New scheme to save city center
Measures aimed at improving safety and the quality of life in central Athens are due to be announced by the government today in the wake of the murder of a 44-year-old man last week that sparked protests and racial tension in this beleaguered part of the capital.
Sources said the measures to be announced are likely to include incentives for people to live in downtown Athens, an idea that Mayor Giorgos Kaminis put forward several months ago; more intensive policing of the city center; and a wider scheme to repatriate immigrants.

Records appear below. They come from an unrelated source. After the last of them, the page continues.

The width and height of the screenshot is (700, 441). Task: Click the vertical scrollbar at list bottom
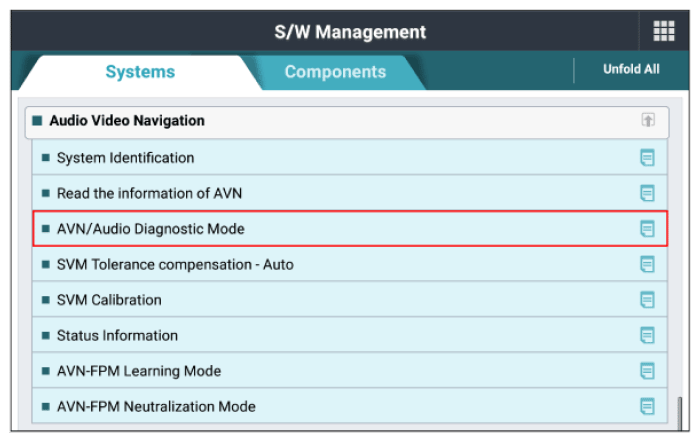pyautogui.click(x=679, y=413)
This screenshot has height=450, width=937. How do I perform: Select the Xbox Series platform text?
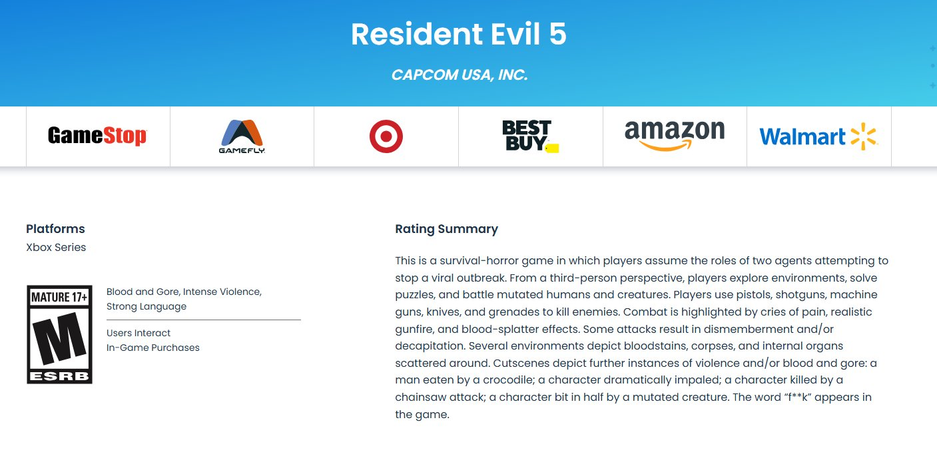[56, 247]
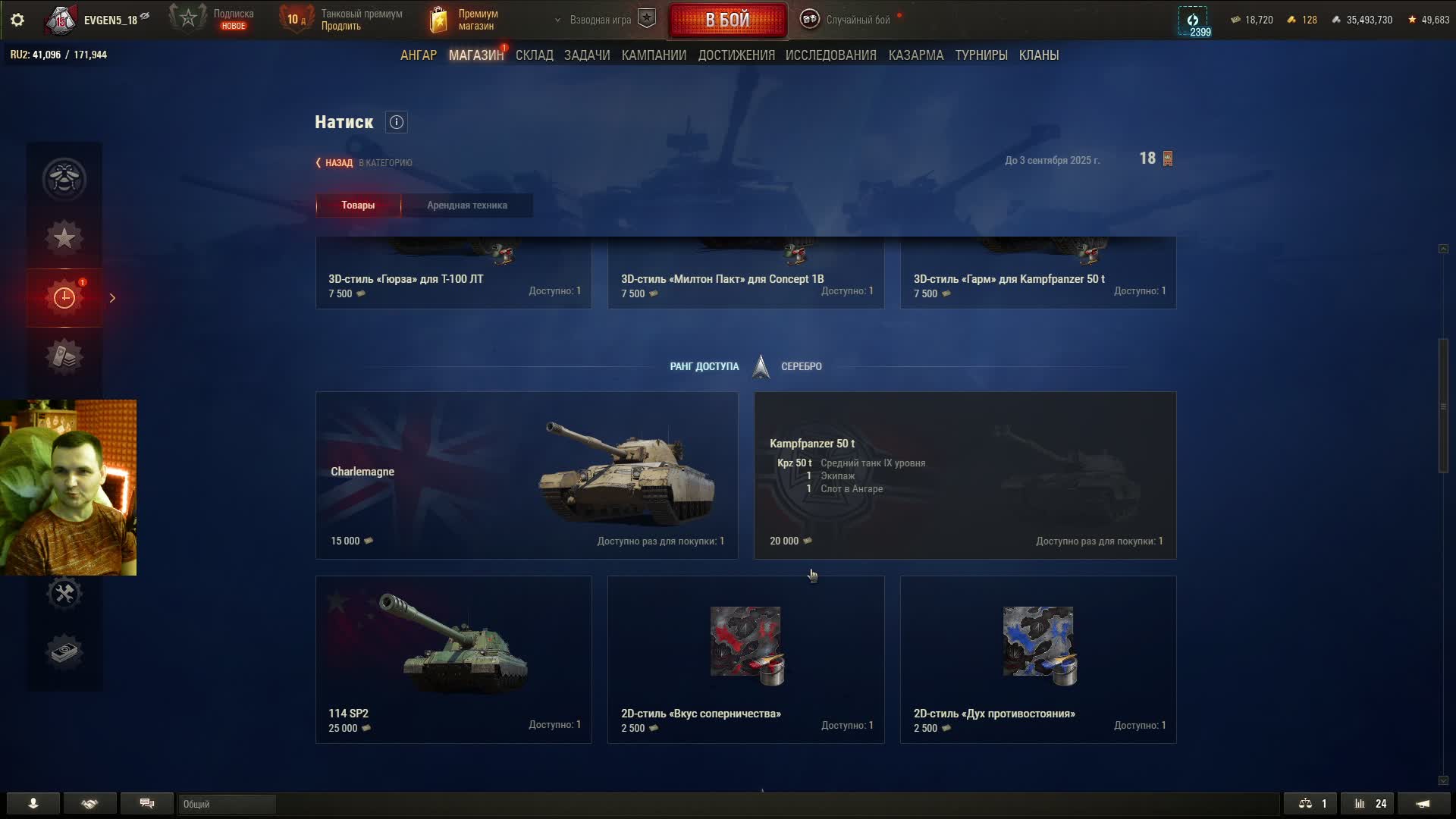Click the Общий chat input field
The height and width of the screenshot is (819, 1456).
(x=227, y=804)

The government was forced to act after 44-year-old Manolis Kantaris was stabbed to death on Tritis Septemvriou as he went to get his car so he could take his pregnant wife to the hospital. The incident sparked protests by some residents as well as by the extreme right group Chrysi Avgi (Golden Dawn), which claimed that migrants were responsible for the attack, for which no- body has been caught. A number of immigrants were attacked in the wake of Kantaris’s murder and a 21year-old Bangladeshi man was stabbed to death in, as yet, undetermined circumstances.

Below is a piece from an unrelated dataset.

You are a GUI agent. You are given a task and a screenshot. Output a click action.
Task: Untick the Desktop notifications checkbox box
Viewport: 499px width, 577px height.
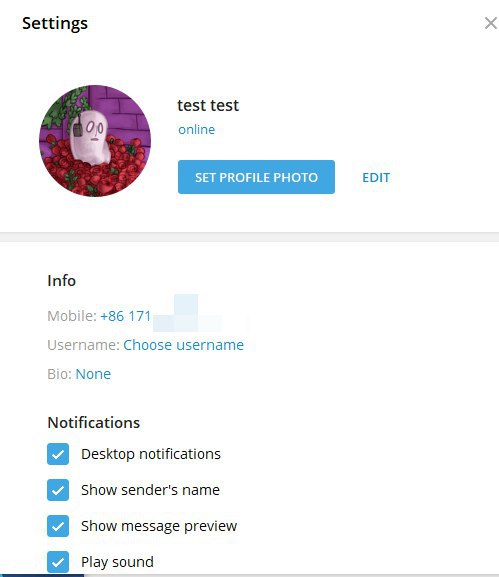[x=58, y=454]
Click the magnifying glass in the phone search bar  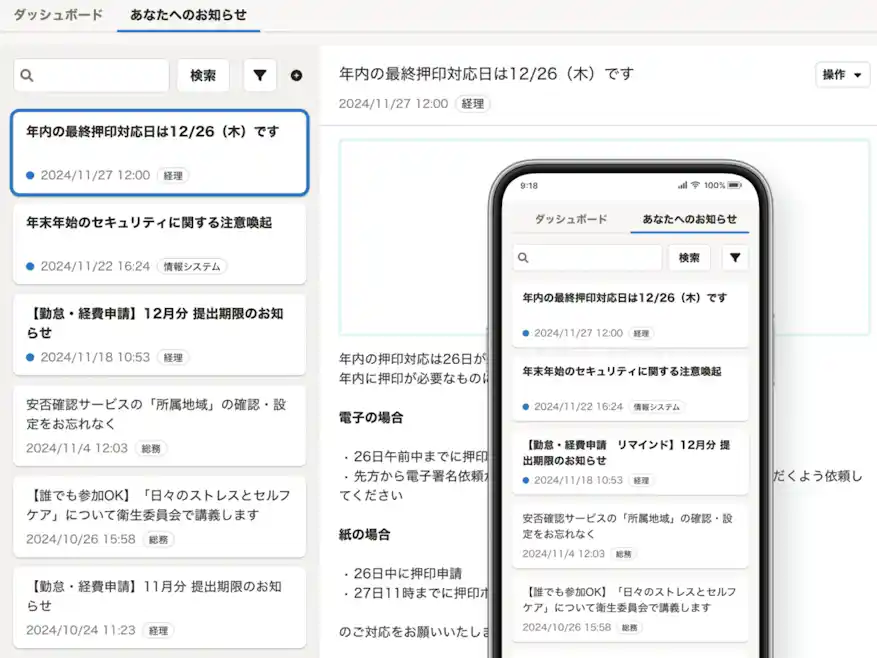click(x=522, y=258)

Central Athens has suffered for a number of years from rising crime and lawlessness while the concentration of legal and illegal immigrants in some neighborhoods has led to concern about the creation of ghettos in the heart of the city.
PASOK MP Costas Kartalis, who heads the parliamentary committee that has examined ways of improving life in central Athens, yesterday pleaded with the government to ensure that there is as much normal daily life as possible in downtown areas, where the economic crisis has led to hundreds of stores closing. “Our aim must be to keep businesses and public services in the city center,” said Kartalis. “There could be no bigger mistake than to move public services out of the area.”